*Information shown:*

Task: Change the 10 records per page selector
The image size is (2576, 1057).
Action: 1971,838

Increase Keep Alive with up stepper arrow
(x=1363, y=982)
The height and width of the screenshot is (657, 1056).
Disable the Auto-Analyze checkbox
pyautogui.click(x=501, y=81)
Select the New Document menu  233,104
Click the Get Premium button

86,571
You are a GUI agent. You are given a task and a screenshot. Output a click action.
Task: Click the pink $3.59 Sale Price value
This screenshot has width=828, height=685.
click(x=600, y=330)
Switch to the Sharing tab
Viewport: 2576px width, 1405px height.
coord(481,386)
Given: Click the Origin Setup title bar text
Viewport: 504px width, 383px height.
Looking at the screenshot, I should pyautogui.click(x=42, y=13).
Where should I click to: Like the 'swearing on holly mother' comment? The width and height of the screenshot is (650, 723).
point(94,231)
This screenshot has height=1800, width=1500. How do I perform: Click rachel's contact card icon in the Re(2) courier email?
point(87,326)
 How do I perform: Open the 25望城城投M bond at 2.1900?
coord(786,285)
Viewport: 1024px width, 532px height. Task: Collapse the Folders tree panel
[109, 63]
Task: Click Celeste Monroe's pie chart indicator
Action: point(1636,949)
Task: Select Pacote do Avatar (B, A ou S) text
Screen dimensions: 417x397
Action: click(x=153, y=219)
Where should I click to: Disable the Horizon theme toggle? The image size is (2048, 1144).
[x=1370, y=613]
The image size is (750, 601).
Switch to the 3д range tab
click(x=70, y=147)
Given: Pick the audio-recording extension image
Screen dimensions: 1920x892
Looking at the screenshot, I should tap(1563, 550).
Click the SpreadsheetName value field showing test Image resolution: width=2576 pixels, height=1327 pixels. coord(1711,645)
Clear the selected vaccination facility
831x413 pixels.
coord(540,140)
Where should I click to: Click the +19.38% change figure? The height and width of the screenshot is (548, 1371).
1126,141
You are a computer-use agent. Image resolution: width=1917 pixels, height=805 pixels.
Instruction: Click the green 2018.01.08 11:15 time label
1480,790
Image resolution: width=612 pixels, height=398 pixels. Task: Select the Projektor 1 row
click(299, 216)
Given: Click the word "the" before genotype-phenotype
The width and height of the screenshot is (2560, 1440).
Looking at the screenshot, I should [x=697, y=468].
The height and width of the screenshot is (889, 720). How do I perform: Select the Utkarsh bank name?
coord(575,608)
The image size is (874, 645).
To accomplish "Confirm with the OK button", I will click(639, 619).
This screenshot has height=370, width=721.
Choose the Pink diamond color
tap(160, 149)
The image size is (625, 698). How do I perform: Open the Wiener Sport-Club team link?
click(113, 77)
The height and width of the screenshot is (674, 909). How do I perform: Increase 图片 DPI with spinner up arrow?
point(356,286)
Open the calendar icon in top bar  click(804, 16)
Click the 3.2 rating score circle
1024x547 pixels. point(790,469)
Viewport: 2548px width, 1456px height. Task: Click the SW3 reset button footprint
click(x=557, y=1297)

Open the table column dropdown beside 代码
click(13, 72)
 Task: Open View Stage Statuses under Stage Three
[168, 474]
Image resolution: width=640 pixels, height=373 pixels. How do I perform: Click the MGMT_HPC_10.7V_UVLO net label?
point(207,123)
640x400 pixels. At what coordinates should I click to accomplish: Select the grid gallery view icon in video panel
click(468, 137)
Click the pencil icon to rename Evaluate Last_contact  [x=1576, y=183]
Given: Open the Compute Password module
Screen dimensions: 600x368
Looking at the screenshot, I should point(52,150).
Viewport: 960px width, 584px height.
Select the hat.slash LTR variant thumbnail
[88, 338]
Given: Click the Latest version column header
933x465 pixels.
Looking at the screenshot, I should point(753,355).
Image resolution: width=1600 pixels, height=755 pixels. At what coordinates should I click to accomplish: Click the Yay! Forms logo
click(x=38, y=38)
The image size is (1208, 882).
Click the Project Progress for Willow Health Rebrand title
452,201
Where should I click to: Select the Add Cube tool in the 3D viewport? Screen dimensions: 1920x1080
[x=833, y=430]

*Work to complete:* Starting at the row containing "The image size is (1208, 882)." and ending with the last row, lay out those rows as a two-column CSV with the headers instruction and response. Give one line per row, putting each field in double quotes and replacing any line breaks with spaces.

*Answer for this exercise:*
instruction,response
"The image size is (1208, 882). Click the Project Progress for Willow Health Rebrand title","452,201"
"Where should I click to: Select the Add Cube tool in the 3D viewport? Screen dimensions: 1920x1080","[x=833, y=430]"